Thank you for answering. I executed the test with the following command:
mpirun --mca btl self,sm,tcp --machinefile machine_file cg.B.128 in
both setups. My machine file is composed of 128 lines (each machine
hostname is repeated 16 times). There is just one container per machine
and the container is configured with 16 cores. So, they are able to use
"sm". Everything is set properly I used LXC[1], I dont observe any
problem with the other benchmarks I executed.

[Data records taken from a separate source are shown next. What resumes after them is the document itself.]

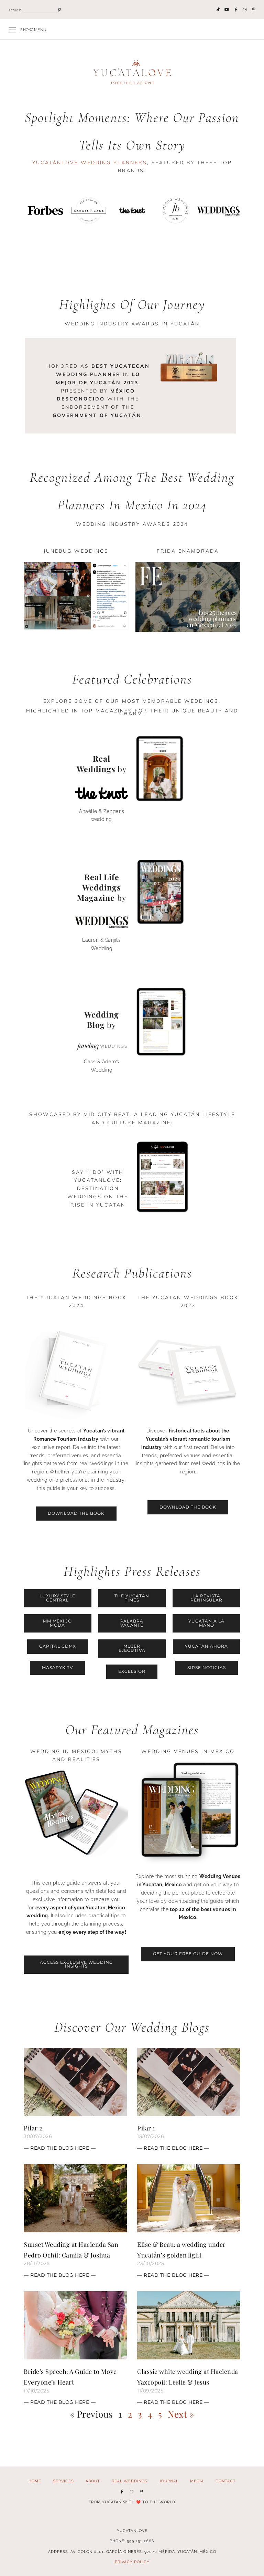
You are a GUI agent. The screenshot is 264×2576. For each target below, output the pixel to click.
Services (63, 2481)
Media (197, 2481)
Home (35, 2481)
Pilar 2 (33, 2128)
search (15, 10)
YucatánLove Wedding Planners (89, 162)
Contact (226, 2481)
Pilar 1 (146, 2128)
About (93, 2481)
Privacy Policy (132, 2562)
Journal (168, 2481)
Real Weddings (129, 2481)
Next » (181, 2414)
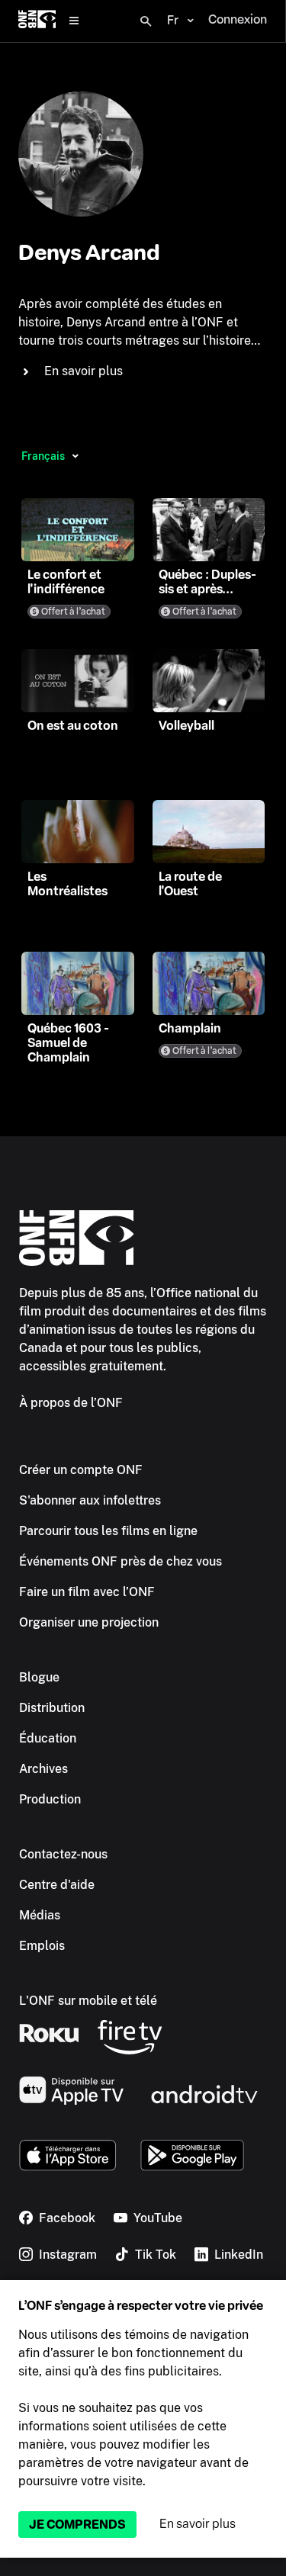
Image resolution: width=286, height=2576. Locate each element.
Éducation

on the network I observe 2 dropped packets over almost all interfaces of
the participating nodes. I think this is normal becuase I observe the
same thing when I use real machine and the perfomance in this case is
much better.
[1] https://linuxcontainers.org/
On 07/28/2015 02:31 PM, Gilles Gouaillardet wrote:
Cristian,
If the message takes some extra time to land into the receiver, then
MPI_Wait will take more time.
or even worse, if the sender is late, the receiver will spend even
more time in MPI_Wait.
First, how do you run 128 tasks on 16 nodes ?
if you do a simple mpirun, then you will use sm or vader btl.
containers can only use the tcp btl, even within the same physical node.
so I encourage you to mpirun --mca tcp,self -np 128 ...
and see if you observe any degradation.
I know very few about containers, but if I remember correctly, you can
do stuff such as cgroup (cpu caping, network bandwidth caping, memory
limit)
do you use such things ?
a possible explanation is a container reaches it's limit and is given
a very low priority.
regardless the containers, you end up having 16 tasks sharing the same
interconnect.
I can imagine that an unfair share can lead to this kind of behaviour.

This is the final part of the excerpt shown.